Thai Locale

Contents

  1. Locale and Internationalization
  2. Thai POSIX Locale Definition
  3. Building Thai POSIX Locale
  4. Acknowledgements
  5. Disclaimer
  6. Related Sites

1 Locale and Internationalization

Internationalization, aka. I18N, is a provision within a computer program of the capability of making itself adaptable to the requirements of different native languages, local customs and coded character sets. By means of internationalization, software can adapt to any local culture without re-compilation by relying on the abstract set of conventions, whose detail is left to localization process.

A locale definition fills the slot by describing its particular cultural conventions. There have been several kinds of locale defined on different systems, such as POSIX locale for basic cultural conventions, ISO/IEC 14652 as a POSIX enhancement, X locale for X Window applications, CTL locale for complex text layout definition, etc.

1.1 POSIX Locale and Standard C Interface

POSIX (Portable Operating System Interface for Computing Environments) is an international standard which defines interface between application and operating system. It boosts up software portability as the interface is guaranteed to be applicable to any conforming OS.

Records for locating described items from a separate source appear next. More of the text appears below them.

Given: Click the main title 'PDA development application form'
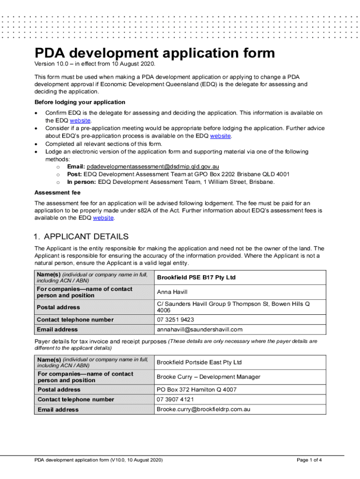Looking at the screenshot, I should tap(154, 53).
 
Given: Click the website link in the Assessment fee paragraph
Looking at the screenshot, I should tap(103, 218).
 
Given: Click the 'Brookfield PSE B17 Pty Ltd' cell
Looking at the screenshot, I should tap(196, 277).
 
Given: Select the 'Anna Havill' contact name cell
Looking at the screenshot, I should tap(172, 292).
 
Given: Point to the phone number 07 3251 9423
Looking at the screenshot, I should tap(175, 319).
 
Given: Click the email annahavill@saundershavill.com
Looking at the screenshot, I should tap(200, 330).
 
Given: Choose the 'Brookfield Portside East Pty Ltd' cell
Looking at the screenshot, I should tap(199, 362).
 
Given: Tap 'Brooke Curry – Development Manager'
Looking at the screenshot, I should tap(208, 377).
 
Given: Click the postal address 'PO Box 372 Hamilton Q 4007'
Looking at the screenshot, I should tap(196, 390).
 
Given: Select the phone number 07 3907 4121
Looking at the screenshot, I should tap(175, 399).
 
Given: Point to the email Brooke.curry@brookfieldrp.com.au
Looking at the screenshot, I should tap(203, 409).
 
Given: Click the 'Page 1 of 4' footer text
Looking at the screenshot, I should tap(309, 460).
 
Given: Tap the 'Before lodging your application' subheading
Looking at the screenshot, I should tap(79, 102).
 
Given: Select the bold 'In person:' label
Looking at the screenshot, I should tap(82, 181).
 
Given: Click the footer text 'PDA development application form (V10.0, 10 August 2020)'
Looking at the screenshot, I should tap(99, 460).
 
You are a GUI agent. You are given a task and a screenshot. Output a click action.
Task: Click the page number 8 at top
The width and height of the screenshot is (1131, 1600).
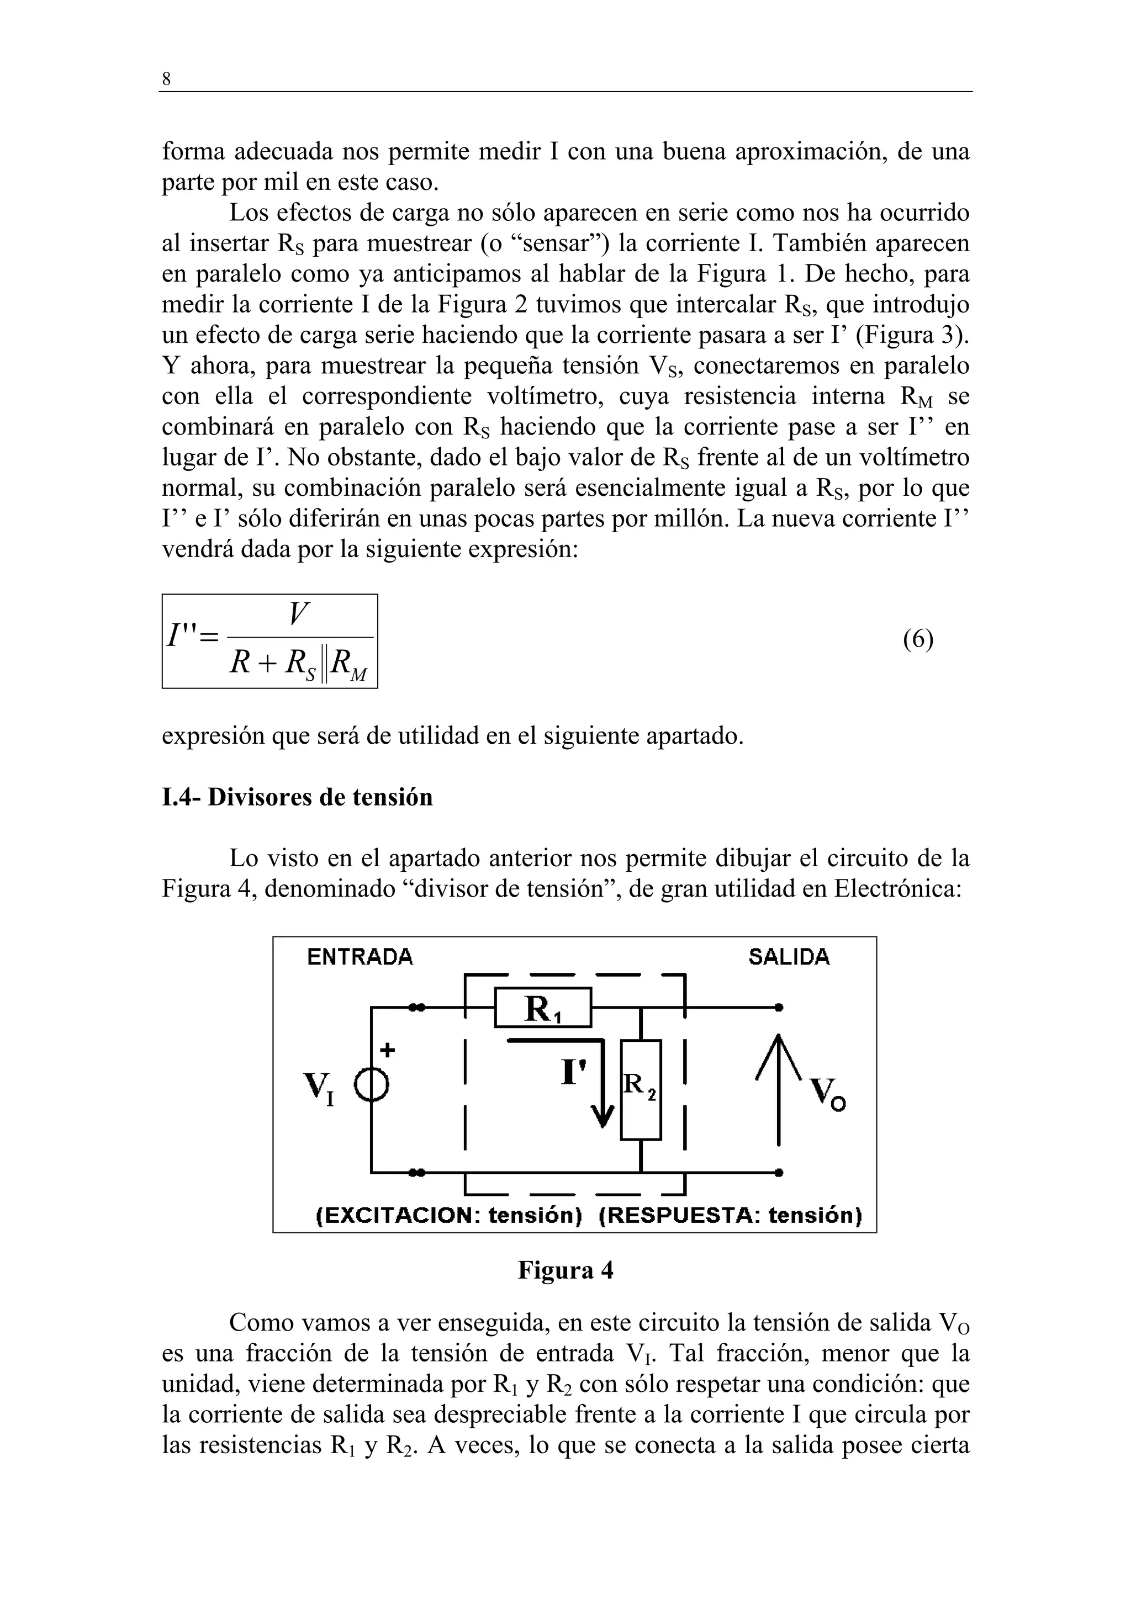coord(166,80)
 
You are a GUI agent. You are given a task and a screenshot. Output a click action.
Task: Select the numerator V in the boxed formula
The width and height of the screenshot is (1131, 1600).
coord(298,614)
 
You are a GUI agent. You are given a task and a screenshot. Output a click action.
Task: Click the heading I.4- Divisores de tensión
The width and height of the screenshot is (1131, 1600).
coord(297,797)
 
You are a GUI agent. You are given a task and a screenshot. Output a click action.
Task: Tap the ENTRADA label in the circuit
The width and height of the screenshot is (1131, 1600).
coord(360,957)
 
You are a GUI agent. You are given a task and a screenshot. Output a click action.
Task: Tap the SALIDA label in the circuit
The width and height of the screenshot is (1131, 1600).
coord(789,957)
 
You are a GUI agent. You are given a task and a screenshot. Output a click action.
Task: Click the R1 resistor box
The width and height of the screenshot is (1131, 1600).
coord(543,1008)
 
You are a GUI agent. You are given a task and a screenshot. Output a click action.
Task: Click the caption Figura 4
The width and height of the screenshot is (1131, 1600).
coord(565,1270)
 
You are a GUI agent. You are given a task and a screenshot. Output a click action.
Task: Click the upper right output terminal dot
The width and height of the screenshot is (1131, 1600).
coord(779,1008)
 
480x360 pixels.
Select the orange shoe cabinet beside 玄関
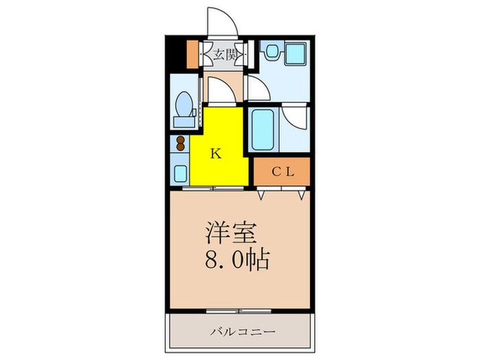191,55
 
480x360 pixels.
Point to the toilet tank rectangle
183,121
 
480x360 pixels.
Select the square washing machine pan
296,54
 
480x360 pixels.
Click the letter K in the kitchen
215,154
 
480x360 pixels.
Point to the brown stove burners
180,144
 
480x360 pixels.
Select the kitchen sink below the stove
180,171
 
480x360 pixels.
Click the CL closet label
282,172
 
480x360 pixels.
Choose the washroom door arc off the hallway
258,90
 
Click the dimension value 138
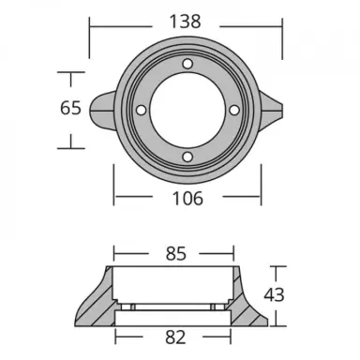(x=184, y=18)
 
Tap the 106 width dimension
(x=184, y=198)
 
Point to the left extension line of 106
(x=114, y=183)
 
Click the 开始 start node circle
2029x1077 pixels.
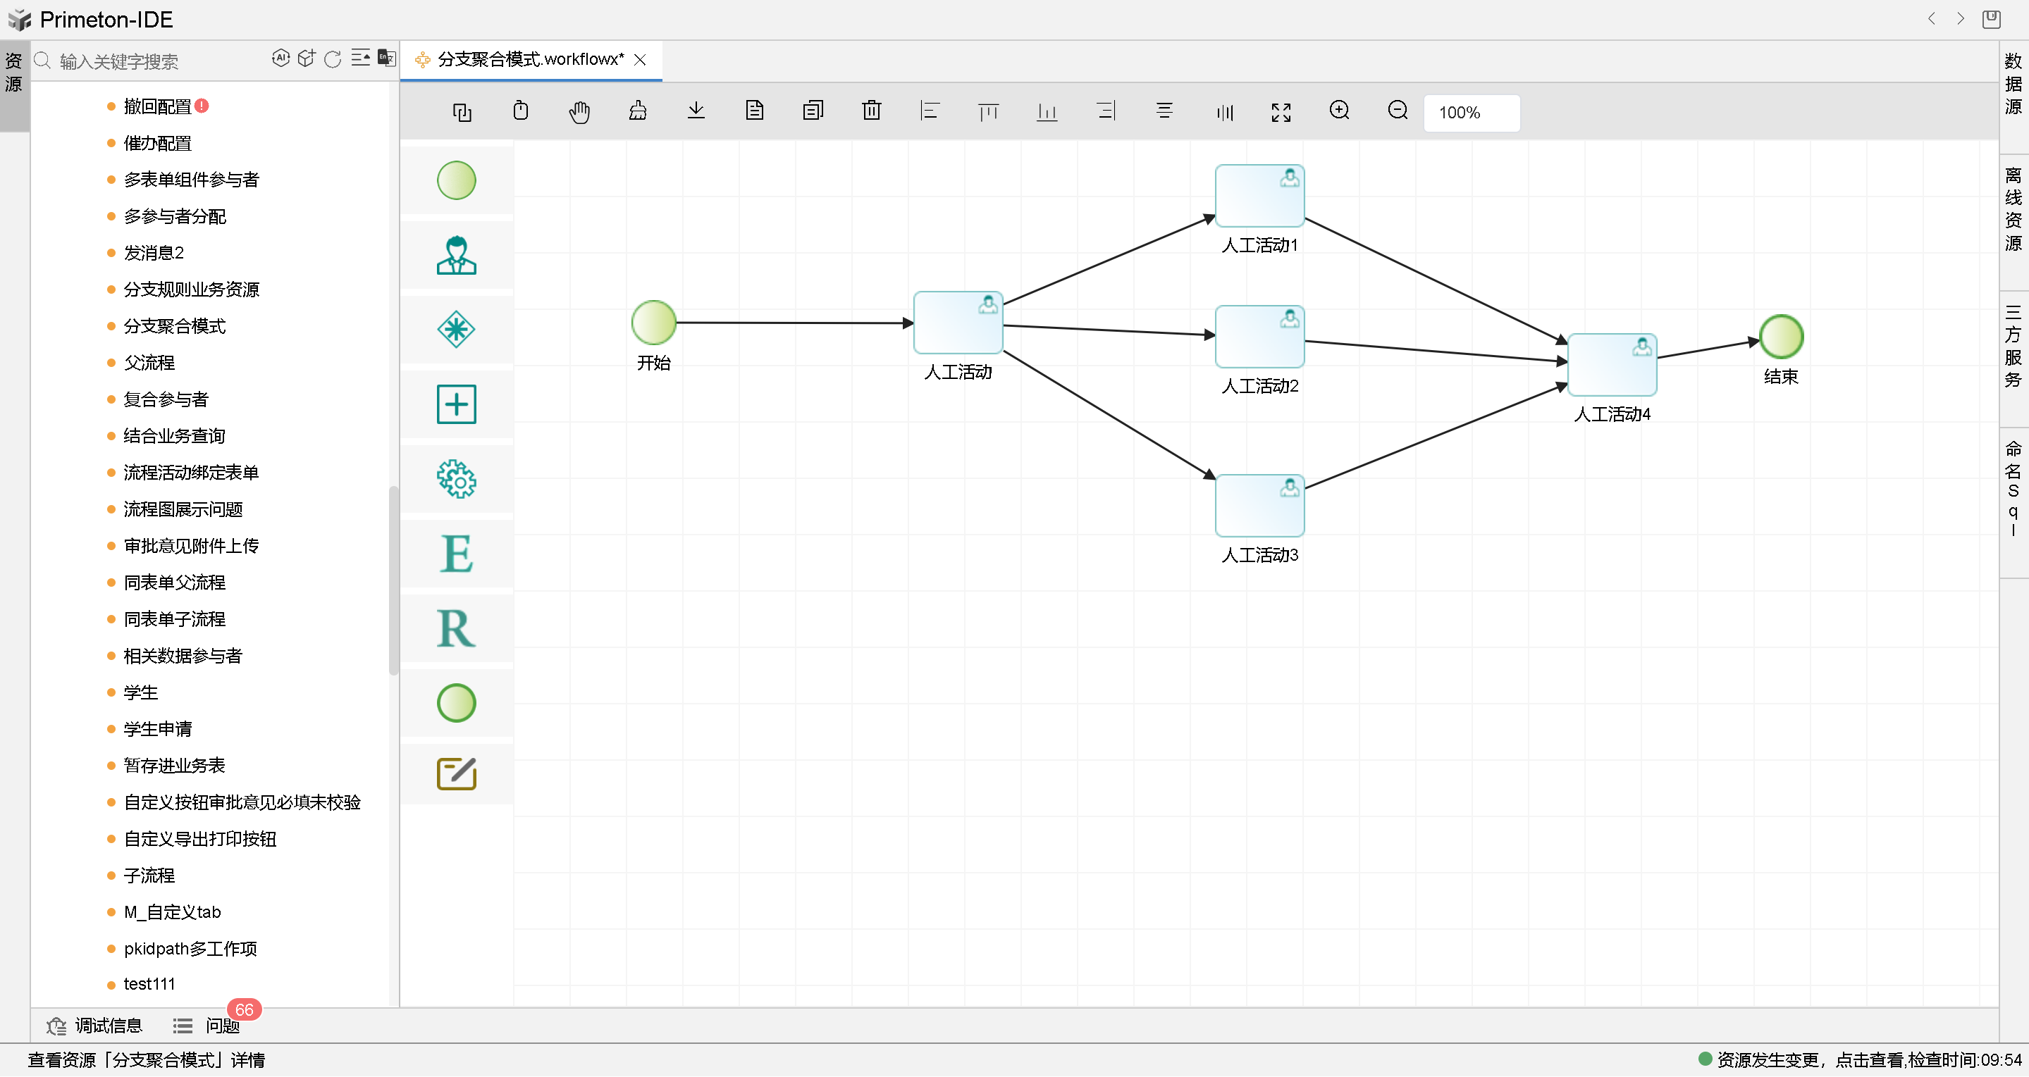pos(653,323)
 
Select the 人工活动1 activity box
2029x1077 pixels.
pos(1259,196)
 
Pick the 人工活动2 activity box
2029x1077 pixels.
pos(1259,337)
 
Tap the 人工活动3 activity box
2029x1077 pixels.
pos(1259,506)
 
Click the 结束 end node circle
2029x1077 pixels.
pos(1780,337)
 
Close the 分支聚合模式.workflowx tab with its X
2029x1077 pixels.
pos(641,60)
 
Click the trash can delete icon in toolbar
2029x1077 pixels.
pos(871,111)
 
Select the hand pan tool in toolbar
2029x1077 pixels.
pos(579,112)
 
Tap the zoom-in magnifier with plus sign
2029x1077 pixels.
pos(1339,111)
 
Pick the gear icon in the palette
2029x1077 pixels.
pos(456,479)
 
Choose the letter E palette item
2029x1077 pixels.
pos(456,554)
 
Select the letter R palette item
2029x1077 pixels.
pos(456,628)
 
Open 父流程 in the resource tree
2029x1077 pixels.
pos(149,363)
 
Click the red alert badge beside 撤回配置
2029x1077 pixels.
pos(202,106)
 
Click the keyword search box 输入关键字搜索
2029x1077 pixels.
pos(158,61)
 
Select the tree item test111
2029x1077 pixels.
pos(149,984)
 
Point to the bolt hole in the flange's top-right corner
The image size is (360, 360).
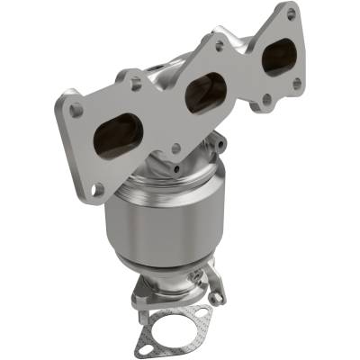pyautogui.click(x=291, y=14)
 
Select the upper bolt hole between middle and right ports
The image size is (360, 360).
pyautogui.click(x=219, y=42)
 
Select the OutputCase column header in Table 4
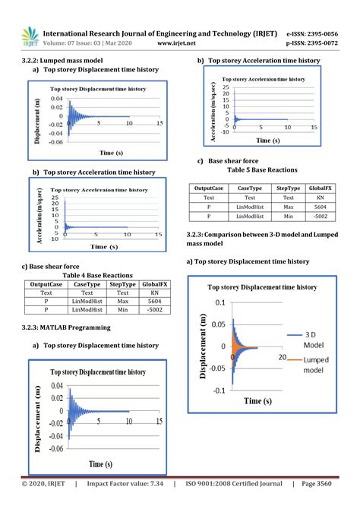point(45,283)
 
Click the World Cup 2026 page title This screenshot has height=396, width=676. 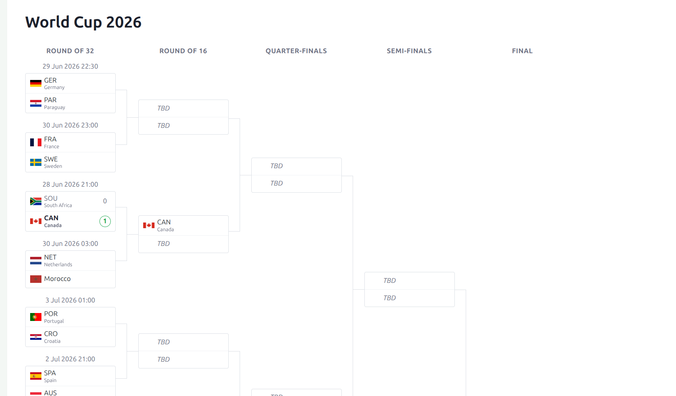point(83,22)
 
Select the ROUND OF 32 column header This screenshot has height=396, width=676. point(70,51)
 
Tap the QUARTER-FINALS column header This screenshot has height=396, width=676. point(296,51)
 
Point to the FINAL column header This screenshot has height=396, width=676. point(522,51)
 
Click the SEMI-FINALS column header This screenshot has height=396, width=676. point(409,51)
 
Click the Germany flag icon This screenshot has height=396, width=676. point(36,83)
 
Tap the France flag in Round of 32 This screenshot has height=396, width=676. point(36,143)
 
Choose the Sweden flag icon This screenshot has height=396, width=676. point(36,162)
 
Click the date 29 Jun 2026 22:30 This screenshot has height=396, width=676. point(70,66)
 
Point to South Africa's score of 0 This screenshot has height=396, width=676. point(105,201)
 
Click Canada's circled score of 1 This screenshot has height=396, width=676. point(105,221)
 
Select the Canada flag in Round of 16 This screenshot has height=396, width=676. point(149,226)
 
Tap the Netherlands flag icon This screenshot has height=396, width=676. point(36,261)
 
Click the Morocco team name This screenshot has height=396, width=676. point(57,279)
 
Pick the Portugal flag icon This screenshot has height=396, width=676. point(36,317)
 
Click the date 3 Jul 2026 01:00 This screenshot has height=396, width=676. point(70,300)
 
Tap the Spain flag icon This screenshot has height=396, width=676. point(36,376)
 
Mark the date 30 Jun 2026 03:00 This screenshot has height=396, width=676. point(70,244)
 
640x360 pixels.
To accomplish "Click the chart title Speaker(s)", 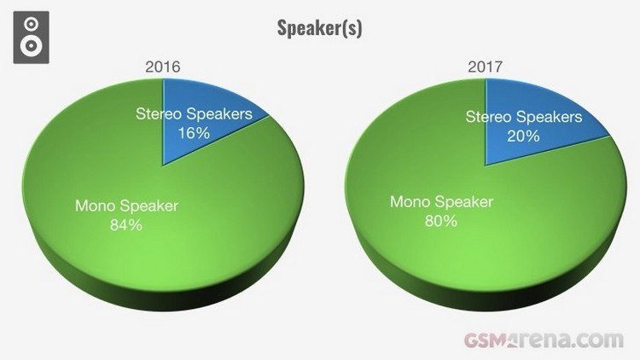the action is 320,28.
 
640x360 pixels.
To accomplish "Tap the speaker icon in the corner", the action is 31,38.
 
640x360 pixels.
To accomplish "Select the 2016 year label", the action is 163,67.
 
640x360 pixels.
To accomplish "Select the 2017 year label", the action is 486,67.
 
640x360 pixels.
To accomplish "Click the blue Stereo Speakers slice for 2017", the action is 527,123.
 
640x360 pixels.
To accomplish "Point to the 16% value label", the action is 194,133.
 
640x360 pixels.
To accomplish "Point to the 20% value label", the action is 523,136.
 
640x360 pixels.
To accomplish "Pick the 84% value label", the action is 126,225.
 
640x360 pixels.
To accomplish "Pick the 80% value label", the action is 441,221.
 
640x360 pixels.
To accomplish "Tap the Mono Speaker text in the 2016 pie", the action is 126,206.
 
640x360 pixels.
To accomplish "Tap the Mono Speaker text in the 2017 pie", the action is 442,202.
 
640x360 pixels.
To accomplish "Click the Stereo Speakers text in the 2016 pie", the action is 195,113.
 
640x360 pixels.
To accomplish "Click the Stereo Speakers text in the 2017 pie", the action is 524,117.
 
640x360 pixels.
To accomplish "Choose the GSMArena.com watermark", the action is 544,340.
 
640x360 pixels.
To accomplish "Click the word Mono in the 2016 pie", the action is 94,206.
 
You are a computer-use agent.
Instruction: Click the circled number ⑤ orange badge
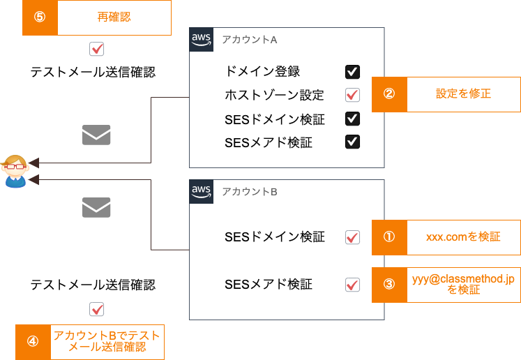40,17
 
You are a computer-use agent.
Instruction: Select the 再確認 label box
114,17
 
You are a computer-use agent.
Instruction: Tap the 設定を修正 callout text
463,93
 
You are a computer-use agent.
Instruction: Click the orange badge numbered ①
389,237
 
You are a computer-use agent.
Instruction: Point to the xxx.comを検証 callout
463,237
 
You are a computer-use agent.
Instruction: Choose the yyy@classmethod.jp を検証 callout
463,284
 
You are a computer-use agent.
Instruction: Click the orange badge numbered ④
33,341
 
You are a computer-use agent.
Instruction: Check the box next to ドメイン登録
353,71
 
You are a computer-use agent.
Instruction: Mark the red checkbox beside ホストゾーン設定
353,95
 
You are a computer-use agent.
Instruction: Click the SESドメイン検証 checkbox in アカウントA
353,119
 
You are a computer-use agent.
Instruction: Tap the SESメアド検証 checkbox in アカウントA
353,142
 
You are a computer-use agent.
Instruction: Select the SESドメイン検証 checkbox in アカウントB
353,237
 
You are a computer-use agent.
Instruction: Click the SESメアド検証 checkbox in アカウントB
353,285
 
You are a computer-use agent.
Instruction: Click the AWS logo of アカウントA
202,40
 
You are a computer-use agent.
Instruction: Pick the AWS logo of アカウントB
202,191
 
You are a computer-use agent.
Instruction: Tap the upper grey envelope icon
96,135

One category defined in POSIX is internationalization. And the term locale is used to call the set of language and cultural rules.

Locale Naming Conventions

Each locale is named for the language, territory, and character code set it describes. The following format is used for naming a locale:

language[_territory][.codeset]

The language part must be one of the language names defined in ISO 639:1988, and the territory part is one of the Alpha-2 code elements defined in ISO 3166-1. For example, the French language spoken in Canada using ISO-8859-1 code set is fr_CA.ISO-8859-1. The fr stands for the French language and the CA stands for Canada. If the codeset is omitted, implementation-dependent locale default encoding is implied.

The locale describing Thai language spoken in Thailand using TIS620 code set, which is explained in this article, is called th_TH.TIS-620, or in short, th_TH.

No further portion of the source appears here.